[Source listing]
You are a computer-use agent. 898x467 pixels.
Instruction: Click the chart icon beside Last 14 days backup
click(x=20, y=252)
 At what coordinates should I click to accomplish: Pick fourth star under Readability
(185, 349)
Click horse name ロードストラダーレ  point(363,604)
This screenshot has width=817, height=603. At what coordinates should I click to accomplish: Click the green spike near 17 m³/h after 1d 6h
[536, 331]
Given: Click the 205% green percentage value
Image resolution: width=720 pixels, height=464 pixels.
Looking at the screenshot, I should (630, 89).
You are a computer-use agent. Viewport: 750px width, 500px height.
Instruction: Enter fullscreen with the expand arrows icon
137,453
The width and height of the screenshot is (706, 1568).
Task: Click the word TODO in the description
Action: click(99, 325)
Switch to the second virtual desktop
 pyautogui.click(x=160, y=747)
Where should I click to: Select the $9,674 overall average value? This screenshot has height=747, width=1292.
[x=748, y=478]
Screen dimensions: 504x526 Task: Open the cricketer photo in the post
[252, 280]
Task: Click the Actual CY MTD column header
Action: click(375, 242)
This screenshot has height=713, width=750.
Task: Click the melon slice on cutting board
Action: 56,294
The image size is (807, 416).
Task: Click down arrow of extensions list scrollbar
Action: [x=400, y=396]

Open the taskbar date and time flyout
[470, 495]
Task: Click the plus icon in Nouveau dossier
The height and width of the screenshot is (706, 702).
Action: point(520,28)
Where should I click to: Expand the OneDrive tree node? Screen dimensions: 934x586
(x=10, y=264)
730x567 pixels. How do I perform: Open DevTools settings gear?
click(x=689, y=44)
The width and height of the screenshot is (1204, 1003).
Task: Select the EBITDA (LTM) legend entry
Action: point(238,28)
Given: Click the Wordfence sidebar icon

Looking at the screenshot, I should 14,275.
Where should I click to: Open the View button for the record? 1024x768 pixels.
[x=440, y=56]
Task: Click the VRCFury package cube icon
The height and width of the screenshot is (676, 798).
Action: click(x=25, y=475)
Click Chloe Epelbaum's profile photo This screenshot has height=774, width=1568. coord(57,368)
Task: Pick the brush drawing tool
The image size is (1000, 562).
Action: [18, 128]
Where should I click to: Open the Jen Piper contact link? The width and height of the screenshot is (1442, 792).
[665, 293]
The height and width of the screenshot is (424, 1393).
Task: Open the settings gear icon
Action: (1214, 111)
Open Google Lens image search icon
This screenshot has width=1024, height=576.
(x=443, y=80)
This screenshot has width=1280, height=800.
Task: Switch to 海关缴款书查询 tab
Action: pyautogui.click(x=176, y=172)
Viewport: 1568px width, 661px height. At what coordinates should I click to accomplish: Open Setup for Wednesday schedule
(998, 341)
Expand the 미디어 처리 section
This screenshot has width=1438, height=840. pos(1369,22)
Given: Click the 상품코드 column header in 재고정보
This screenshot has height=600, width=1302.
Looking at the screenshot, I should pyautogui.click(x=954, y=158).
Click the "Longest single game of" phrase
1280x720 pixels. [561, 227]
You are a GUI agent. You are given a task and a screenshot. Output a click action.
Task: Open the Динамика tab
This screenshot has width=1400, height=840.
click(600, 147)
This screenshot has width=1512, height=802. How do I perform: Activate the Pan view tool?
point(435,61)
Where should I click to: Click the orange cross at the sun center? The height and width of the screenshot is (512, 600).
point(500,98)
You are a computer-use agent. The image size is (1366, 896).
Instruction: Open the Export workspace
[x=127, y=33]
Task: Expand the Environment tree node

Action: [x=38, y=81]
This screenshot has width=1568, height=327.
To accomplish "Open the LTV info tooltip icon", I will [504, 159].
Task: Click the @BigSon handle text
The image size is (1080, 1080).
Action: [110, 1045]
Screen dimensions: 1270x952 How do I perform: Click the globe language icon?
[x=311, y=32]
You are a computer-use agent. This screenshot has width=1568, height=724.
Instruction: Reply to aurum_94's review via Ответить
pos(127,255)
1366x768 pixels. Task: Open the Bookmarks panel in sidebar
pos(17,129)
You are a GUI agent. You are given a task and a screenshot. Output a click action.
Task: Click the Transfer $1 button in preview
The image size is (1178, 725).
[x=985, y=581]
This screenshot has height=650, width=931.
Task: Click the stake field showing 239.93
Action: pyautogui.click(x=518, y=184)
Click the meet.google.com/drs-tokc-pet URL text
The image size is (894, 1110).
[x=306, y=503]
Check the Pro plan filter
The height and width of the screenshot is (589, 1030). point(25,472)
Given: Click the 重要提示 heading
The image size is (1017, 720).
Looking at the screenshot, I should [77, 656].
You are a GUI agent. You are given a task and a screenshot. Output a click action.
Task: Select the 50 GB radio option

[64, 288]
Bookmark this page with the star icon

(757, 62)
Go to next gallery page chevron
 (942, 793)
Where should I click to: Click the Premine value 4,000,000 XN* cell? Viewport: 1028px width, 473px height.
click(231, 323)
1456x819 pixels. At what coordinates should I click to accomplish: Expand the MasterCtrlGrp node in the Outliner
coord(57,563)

Required task: Convert the listing into a numbered list, starting at its first line and stopping after the line that contains "Click horse name", with any blank lines left out. Include only those lines.

Response below:
1. You are a computer-use agent. 898x467 pixels.
2. Instruction: Click the chart icon beside Last 14 days backup
3. click(x=20, y=252)
4.  At what coordinates should I click to accomplish: Pick fourth star under Readability
5. (185, 349)
6. Click horse name ロードストラダーレ  point(363,604)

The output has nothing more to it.